Oculus backtracks on open software promise

MonkeyCee

Re: Come on guys

I understand that over-promising is a thing, but if that over promise is tied into getting someone to do a thing now in expectation of a thing in the future, then it's lying and manipulation. Or sales :)

If I say I'll paint your house for a tenner, and you agree (and turn down other offers to do it), then I turn up and say "oh, I meant a grand" would you shrug and say "oh well" and give me the cash? Would you fuck. Cost is a major factor for most decisions, and doubling it indicates that the initial price was waaay off. If you want to avoid damaging the brand, being upfront that you've fucked the numbers and things are going to be more pricey (but quality will be good) might have been a better tactic.

Manufacturing is tricky as you say, even experienced groups can make huge errors in planning and operating that lead to large (and possibly prohibitive) costs. That goes doubly for new products, and small (sub 100k for widgets, sub 10 for big things) production runs. So if you're going to promise a product (a la Kickstarter) then you should have a plan for cost over-runs, delays, and other people being full of "idealistic views*" that result in them promising things they can't deliver.

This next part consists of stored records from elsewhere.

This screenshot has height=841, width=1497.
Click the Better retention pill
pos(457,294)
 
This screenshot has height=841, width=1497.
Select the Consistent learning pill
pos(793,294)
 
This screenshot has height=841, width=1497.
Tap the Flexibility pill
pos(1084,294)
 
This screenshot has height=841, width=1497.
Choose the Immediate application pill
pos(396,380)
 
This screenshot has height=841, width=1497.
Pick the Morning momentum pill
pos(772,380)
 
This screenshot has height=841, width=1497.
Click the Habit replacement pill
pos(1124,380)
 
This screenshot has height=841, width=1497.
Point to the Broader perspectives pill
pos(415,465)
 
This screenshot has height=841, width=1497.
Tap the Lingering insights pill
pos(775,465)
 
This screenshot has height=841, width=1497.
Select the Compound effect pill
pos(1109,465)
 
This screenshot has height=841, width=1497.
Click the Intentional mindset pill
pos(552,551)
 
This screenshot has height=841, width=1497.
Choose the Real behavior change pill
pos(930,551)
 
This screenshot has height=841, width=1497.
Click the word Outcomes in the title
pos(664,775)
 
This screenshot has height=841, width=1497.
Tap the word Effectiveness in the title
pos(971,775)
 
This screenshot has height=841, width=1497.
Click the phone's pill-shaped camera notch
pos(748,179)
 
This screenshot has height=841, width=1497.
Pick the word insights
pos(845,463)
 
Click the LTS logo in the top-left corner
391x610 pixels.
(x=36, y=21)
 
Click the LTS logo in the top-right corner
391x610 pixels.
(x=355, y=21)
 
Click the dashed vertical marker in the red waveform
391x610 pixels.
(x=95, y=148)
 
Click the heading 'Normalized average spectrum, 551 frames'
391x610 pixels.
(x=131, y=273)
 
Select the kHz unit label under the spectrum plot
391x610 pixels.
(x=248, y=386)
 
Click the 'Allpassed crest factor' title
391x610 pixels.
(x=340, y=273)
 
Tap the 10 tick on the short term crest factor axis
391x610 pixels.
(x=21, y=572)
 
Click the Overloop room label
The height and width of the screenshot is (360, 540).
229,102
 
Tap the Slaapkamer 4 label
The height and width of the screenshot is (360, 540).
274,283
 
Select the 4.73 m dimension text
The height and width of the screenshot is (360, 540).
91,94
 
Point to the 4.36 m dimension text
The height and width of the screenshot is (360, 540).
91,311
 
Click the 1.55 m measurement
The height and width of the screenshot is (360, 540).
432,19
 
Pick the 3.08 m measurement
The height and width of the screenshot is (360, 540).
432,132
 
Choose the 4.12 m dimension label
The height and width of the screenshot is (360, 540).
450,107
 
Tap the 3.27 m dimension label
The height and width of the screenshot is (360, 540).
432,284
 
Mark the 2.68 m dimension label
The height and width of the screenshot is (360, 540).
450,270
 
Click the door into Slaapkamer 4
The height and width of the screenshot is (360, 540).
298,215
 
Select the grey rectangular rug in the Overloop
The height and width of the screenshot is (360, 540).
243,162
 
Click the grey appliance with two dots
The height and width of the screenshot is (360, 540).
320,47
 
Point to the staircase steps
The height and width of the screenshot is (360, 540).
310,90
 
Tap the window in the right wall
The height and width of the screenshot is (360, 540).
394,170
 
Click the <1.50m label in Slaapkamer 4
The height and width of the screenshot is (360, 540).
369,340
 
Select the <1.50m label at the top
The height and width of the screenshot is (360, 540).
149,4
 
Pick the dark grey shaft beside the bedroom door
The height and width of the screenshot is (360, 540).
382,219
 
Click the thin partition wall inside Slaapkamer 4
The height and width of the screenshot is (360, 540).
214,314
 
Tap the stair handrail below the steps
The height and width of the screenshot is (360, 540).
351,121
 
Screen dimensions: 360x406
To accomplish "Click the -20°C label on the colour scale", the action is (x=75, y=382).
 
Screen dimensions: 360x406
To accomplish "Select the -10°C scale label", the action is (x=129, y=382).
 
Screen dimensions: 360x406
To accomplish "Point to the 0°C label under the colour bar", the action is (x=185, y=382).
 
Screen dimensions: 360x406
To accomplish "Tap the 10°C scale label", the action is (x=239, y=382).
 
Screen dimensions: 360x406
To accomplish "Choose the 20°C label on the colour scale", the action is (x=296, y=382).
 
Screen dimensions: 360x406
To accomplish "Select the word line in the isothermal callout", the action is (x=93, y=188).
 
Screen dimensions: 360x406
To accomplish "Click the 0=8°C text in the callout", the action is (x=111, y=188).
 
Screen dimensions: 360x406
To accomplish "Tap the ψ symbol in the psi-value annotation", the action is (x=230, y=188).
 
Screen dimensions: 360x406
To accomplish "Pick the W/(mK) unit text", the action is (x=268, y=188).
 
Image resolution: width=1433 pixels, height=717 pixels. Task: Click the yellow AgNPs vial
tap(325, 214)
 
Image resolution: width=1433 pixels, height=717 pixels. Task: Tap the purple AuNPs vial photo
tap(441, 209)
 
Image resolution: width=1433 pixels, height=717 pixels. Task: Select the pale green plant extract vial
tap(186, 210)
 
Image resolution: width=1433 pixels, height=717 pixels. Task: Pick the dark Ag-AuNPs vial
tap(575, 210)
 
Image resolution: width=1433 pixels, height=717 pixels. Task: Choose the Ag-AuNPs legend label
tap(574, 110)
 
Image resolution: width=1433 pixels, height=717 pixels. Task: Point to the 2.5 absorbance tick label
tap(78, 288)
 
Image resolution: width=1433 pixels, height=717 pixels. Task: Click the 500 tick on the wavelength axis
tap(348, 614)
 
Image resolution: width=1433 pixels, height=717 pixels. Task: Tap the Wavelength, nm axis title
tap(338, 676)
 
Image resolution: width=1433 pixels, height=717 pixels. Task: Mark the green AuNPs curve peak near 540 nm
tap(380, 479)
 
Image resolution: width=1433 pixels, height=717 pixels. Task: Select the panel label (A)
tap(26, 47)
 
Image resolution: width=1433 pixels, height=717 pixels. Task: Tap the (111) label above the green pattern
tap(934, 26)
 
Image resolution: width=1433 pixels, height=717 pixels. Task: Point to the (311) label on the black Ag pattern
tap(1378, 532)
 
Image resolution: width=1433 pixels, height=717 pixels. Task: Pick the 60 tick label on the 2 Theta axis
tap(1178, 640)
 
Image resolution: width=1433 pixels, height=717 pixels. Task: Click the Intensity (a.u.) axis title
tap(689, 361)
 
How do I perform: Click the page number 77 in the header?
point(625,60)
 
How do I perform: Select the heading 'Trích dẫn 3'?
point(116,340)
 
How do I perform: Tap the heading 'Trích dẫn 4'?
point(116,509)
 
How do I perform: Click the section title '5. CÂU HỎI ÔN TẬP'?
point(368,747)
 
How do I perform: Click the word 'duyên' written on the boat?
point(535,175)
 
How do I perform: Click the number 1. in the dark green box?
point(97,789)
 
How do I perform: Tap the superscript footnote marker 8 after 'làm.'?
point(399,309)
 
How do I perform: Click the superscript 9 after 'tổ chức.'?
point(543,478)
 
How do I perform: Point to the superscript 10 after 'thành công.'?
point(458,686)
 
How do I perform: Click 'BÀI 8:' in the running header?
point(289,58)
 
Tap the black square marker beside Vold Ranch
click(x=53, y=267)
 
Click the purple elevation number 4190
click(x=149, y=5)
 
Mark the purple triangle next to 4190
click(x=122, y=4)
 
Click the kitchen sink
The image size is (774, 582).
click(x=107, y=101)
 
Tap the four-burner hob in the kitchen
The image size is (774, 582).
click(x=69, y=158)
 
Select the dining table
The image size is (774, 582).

Crowdfunding (and unicorns) seem to have this as a common issue. Someone thinks idea X will be awesome, despite X being somewhere between difficult and impossible. Person then assumes that X can be done right first time both in design and production, and doesn't bother to build a prototype. After getting funding for X, it turns out to be waaaay harder than planned, so company folds, after taking the cash.

* There's a cultural factor too, some places will simply not say "no" or "that's not possible" even when you are clearly asking for the moon on a stick, yesterday, whilst being showered in unicorn piss.